The task | Copy each of the following lines character for character, keeping their order.
>> start Exercise materials
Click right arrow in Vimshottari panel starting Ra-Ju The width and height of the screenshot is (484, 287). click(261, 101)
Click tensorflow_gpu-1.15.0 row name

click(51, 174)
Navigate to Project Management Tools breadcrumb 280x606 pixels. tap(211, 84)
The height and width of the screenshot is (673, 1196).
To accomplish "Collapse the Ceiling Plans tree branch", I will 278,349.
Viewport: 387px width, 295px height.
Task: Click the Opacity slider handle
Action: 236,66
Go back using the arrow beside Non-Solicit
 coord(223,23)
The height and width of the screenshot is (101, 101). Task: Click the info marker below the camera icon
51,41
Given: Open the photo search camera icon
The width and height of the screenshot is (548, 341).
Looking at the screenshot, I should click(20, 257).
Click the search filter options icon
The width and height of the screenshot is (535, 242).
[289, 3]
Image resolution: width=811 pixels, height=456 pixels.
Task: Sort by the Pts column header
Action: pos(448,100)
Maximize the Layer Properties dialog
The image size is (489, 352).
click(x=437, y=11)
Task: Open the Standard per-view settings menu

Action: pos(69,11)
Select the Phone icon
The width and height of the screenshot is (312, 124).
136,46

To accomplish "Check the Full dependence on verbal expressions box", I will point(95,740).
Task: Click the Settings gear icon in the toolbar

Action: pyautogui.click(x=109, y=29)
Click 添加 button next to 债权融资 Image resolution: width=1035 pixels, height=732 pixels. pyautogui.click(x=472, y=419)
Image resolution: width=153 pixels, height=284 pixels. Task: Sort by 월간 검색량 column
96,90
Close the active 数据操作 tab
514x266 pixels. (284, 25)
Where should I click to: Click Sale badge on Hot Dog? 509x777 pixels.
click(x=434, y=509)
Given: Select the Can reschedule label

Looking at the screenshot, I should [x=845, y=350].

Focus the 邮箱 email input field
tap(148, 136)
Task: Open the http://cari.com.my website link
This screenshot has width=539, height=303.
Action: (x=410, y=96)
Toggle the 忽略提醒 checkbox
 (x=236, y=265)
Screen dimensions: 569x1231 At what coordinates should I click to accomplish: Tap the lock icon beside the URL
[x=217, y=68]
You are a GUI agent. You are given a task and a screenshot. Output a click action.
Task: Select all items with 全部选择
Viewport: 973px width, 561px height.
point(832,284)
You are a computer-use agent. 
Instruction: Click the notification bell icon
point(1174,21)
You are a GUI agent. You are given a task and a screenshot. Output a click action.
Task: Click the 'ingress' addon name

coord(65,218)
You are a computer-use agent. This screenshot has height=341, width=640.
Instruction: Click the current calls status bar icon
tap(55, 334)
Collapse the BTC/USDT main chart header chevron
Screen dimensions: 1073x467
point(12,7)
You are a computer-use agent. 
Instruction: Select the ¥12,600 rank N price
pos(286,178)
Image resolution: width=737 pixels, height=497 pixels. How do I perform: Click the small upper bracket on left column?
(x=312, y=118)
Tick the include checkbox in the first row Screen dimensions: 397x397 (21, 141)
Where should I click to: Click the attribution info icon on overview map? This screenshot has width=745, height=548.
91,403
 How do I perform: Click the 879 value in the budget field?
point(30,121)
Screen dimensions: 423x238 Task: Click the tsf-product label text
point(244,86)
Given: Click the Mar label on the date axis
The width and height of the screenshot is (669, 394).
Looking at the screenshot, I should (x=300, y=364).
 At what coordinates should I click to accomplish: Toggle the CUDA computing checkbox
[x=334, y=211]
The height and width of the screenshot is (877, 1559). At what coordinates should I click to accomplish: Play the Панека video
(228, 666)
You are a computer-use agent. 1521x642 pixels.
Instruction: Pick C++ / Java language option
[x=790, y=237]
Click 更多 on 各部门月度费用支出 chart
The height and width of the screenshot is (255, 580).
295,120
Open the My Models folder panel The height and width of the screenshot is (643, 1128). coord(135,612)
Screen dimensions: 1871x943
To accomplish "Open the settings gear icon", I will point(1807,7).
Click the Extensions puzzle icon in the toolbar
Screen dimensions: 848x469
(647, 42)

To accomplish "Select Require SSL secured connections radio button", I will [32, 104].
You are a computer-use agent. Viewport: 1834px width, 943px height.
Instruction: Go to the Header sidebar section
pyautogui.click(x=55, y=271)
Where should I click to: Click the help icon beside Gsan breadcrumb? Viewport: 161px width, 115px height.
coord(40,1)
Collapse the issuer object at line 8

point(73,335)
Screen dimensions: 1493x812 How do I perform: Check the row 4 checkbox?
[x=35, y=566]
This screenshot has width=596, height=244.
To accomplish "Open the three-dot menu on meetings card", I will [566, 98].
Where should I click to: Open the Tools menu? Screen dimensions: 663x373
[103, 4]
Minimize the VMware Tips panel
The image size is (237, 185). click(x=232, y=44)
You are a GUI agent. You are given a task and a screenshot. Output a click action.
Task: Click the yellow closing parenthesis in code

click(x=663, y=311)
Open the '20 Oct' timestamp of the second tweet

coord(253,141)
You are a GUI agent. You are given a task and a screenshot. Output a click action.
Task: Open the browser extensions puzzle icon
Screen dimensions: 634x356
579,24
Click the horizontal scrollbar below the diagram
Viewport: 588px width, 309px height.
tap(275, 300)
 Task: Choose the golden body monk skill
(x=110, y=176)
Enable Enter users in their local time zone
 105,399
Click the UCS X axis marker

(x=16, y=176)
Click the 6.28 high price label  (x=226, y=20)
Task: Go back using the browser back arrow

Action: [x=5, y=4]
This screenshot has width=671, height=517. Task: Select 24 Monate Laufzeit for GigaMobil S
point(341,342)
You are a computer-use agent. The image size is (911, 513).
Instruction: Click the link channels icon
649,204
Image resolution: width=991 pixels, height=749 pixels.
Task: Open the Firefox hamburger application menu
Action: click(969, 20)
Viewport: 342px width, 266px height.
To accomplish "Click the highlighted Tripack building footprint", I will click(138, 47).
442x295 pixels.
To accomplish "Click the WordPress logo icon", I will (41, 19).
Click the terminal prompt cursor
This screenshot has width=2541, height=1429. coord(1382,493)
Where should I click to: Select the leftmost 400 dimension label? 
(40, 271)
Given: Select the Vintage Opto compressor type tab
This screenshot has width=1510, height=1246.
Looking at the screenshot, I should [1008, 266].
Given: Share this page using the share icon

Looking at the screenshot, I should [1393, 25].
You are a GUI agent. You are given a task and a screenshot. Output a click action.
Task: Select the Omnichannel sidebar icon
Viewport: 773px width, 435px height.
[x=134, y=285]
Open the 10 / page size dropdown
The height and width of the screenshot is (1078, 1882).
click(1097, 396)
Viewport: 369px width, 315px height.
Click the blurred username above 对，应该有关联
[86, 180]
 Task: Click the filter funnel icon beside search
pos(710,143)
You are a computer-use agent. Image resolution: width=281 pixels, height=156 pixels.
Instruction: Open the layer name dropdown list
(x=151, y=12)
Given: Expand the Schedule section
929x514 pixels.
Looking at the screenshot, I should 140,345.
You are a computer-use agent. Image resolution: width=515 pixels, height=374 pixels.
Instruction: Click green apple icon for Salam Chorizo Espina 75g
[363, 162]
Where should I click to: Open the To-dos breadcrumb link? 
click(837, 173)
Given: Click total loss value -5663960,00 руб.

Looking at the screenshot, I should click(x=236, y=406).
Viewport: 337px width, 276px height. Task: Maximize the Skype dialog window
>> end Exercise materials
Response to the exercise |
Click right arrow in Vimshottari panel starting Ra-Ju The width and height of the screenshot is (484, 287). click(261, 101)
Click tensorflow_gpu-1.15.0 row name

click(51, 174)
Navigate to Project Management Tools breadcrumb 280x606 pixels. tap(211, 84)
The height and width of the screenshot is (673, 1196).
To accomplish "Collapse the Ceiling Plans tree branch", I will 278,349.
Viewport: 387px width, 295px height.
Task: Click the Opacity slider handle
Action: 236,66
Go back using the arrow beside Non-Solicit
 coord(223,23)
The height and width of the screenshot is (101, 101). Task: Click the info marker below the camera icon
51,41
Given: Open the photo search camera icon
The width and height of the screenshot is (548, 341).
Looking at the screenshot, I should click(20, 257).
Click the search filter options icon
The width and height of the screenshot is (535, 242).
[289, 3]
Image resolution: width=811 pixels, height=456 pixels.
Task: Sort by the Pts column header
Action: pos(448,100)
Maximize the Layer Properties dialog
The image size is (489, 352).
click(x=437, y=11)
Task: Open the Standard per-view settings menu

Action: pos(69,11)
Select the Phone icon
The width and height of the screenshot is (312, 124).
136,46

To accomplish "Check the Full dependence on verbal expressions box", I will point(95,740).
Task: Click the Settings gear icon in the toolbar

Action: pyautogui.click(x=109, y=29)
Click 添加 button next to 债权融资 Image resolution: width=1035 pixels, height=732 pixels. pyautogui.click(x=472, y=419)
Image resolution: width=153 pixels, height=284 pixels. Task: Sort by 월간 검색량 column
96,90
Close the active 数据操作 tab
514x266 pixels. (284, 25)
Where should I click to: Click Sale badge on Hot Dog? 509x777 pixels.
click(x=434, y=509)
Given: Select the Can reschedule label

Looking at the screenshot, I should [x=845, y=350].

Focus the 邮箱 email input field
tap(148, 136)
Task: Open the http://cari.com.my website link
This screenshot has width=539, height=303.
Action: (x=410, y=96)
Toggle the 忽略提醒 checkbox
 (x=236, y=265)
Screen dimensions: 569x1231 At what coordinates should I click to accomplish: Tap the lock icon beside the URL
[x=217, y=68]
You are a GUI agent. You are given a task and a screenshot. Output a click action.
Task: Select all items with 全部选择
Viewport: 973px width, 561px height.
point(832,284)
You are a computer-use agent. 
Instruction: Click the notification bell icon
point(1174,21)
You are a GUI agent. You are given a task and a screenshot. Output a click action.
Task: Click the 'ingress' addon name

coord(65,218)
You are a computer-use agent. This screenshot has height=341, width=640.
Instruction: Click the current calls status bar icon
tap(55, 334)
Collapse the BTC/USDT main chart header chevron
Screen dimensions: 1073x467
point(12,7)
You are a computer-use agent. 
Instruction: Select the ¥12,600 rank N price
pos(286,178)
Image resolution: width=737 pixels, height=497 pixels. How do I perform: Click the small upper bracket on left column?
(x=312, y=118)
Tick the include checkbox in the first row Screen dimensions: 397x397 (21, 141)
Where should I click to: Click the attribution info icon on overview map? This screenshot has width=745, height=548.
91,403
 How do I perform: Click the 879 value in the budget field?
point(30,121)
Screen dimensions: 423x238 Task: Click the tsf-product label text
point(244,86)
Given: Click the Mar label on the date axis
The width and height of the screenshot is (669, 394).
Looking at the screenshot, I should (x=300, y=364).
 At what coordinates should I click to accomplish: Toggle the CUDA computing checkbox
[x=334, y=211]
The height and width of the screenshot is (877, 1559). At what coordinates should I click to accomplish: Play the Панека video
(228, 666)
You are a computer-use agent. 1521x642 pixels.
Instruction: Pick C++ / Java language option
[x=790, y=237]
Click 更多 on 各部门月度费用支出 chart
The height and width of the screenshot is (255, 580).
295,120
Open the My Models folder panel The height and width of the screenshot is (643, 1128). coord(135,612)
Screen dimensions: 1871x943
To accomplish "Open the settings gear icon", I will point(1807,7).
Click the Extensions puzzle icon in the toolbar
Screen dimensions: 848x469
(647, 42)

To accomplish "Select Require SSL secured connections radio button", I will [32, 104].
You are a computer-use agent. Viewport: 1834px width, 943px height.
Instruction: Go to the Header sidebar section
pyautogui.click(x=55, y=271)
Where should I click to: Click the help icon beside Gsan breadcrumb? Viewport: 161px width, 115px height.
coord(40,1)
Collapse the issuer object at line 8

point(73,335)
Screen dimensions: 1493x812 How do I perform: Check the row 4 checkbox?
[x=35, y=566]
This screenshot has width=596, height=244.
To accomplish "Open the three-dot menu on meetings card", I will [566, 98].
Where should I click to: Open the Tools menu? Screen dimensions: 663x373
[103, 4]
Minimize the VMware Tips panel
The image size is (237, 185). click(x=232, y=44)
You are a GUI agent. You are given a task and a screenshot. Output a click action.
Task: Click the yellow closing parenthesis in code

click(x=663, y=311)
Open the '20 Oct' timestamp of the second tweet

coord(253,141)
You are a GUI agent. You are given a task and a screenshot. Output a click action.
Task: Open the browser extensions puzzle icon
Screen dimensions: 634x356
579,24
Click the horizontal scrollbar below the diagram
Viewport: 588px width, 309px height.
tap(275, 300)
 Task: Choose the golden body monk skill
(x=110, y=176)
Enable Enter users in their local time zone
 105,399
Click the UCS X axis marker

(x=16, y=176)
Click the 6.28 high price label  (x=226, y=20)
Task: Go back using the browser back arrow

Action: [x=5, y=4]
This screenshot has width=671, height=517. Task: Select 24 Monate Laufzeit for GigaMobil S
point(341,342)
You are a computer-use agent. The image size is (911, 513).
Instruction: Click the link channels icon
649,204
Image resolution: width=991 pixels, height=749 pixels.
Task: Open the Firefox hamburger application menu
Action: click(969, 20)
Viewport: 342px width, 266px height.
To accomplish "Click the highlighted Tripack building footprint", I will click(138, 47).
442x295 pixels.
To accomplish "Click the WordPress logo icon", I will (41, 19).
Click the terminal prompt cursor
This screenshot has width=2541, height=1429. coord(1382,493)
Where should I click to: Select the leftmost 400 dimension label? 
(40, 271)
Given: Select the Vintage Opto compressor type tab
This screenshot has width=1510, height=1246.
Looking at the screenshot, I should [1008, 266].
Given: Share this page using the share icon

Looking at the screenshot, I should [1393, 25].
You are a GUI agent. You are given a task and a screenshot. Output a click action.
Task: Select the Omnichannel sidebar icon
Viewport: 773px width, 435px height.
[x=134, y=285]
Open the 10 / page size dropdown
The height and width of the screenshot is (1078, 1882).
click(1097, 396)
Viewport: 369px width, 315px height.
Click the blurred username above 对，应该有关联
[86, 180]
 Task: Click the filter funnel icon beside search
pos(710,143)
You are a computer-use agent. Image resolution: width=281 pixels, height=156 pixels.
Instruction: Open the layer name dropdown list
(x=151, y=12)
Given: Expand the Schedule section
929x514 pixels.
Looking at the screenshot, I should 140,345.
You are a computer-use agent. Image resolution: width=515 pixels, height=374 pixels.
Instruction: Click green apple icon for Salam Chorizo Espina 75g
[363, 162]
Where should I click to: Open the To-dos breadcrumb link? 
click(837, 173)
Given: Click total loss value -5663960,00 руб.

Looking at the screenshot, I should click(x=236, y=406).
Viewport: 337px width, 276px height. Task: Maximize the Skype dialog window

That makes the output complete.